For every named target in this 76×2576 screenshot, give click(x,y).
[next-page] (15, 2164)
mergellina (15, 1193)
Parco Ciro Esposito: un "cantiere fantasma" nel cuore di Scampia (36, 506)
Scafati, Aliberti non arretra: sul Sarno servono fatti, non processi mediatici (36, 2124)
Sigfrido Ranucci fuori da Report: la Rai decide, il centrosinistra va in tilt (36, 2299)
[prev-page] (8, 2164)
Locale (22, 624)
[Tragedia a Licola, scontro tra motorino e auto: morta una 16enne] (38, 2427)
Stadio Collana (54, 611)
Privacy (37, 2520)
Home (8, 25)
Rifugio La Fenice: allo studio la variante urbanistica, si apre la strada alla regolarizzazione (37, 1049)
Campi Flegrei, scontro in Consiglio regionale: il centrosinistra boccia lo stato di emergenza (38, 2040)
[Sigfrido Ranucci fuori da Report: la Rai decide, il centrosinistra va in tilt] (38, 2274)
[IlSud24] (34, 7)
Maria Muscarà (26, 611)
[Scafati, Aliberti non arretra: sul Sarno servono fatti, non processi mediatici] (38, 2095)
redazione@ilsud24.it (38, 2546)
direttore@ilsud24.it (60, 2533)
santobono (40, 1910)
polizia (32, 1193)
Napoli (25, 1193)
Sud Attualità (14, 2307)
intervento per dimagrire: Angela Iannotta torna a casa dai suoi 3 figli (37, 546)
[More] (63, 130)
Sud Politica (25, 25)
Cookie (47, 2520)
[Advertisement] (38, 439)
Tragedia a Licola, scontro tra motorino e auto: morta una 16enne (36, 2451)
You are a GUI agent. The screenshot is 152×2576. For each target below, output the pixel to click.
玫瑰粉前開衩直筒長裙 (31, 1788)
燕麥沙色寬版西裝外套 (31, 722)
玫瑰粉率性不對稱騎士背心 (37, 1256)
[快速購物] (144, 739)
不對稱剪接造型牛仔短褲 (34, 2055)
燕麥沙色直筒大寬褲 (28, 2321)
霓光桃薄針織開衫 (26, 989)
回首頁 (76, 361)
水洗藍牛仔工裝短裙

= = = = =

**What to do**: Return exactly, and only, the line containing "Maria Muscarà (26, 611)" and every line after it through the end of the material.

**Result of this task**:
Maria Muscarà (26, 611)
[Scafati, Aliberti non arretra: sul Sarno servono fatti, non processi mediatici] (38, 2095)
redazione@ilsud24.it (38, 2546)
direttore@ilsud24.it (60, 2533)
santobono (40, 1910)
polizia (32, 1193)
Napoli (25, 1193)
Sud Attualità (14, 2307)
intervento per dimagrire: Angela Iannotta torna a casa dai suoi 3 figli (37, 546)
[More] (63, 130)
Sud Politica (25, 25)
Cookie (47, 2520)
[Advertisement] (38, 439)
Tragedia a Licola, scontro tra motorino e auto: morta una 16enne (36, 2451)
You are a GUI agent. The screenshot is 152×2576. For each target below, output the pixel to click.
玫瑰粉前開衩直筒長裙 (31, 1788)
燕麥沙色寬版西裝外套 (31, 722)
玫瑰粉率性不對稱騎士背心 (37, 1256)
[快速購物] (144, 739)
不對稱剪接造型牛仔短褲 (34, 2055)
燕麥沙色直筒大寬褲 (28, 2321)
霓光桃薄針織開衫 (26, 989)
回首頁 (76, 361)
水洗藍牛仔工裝短裙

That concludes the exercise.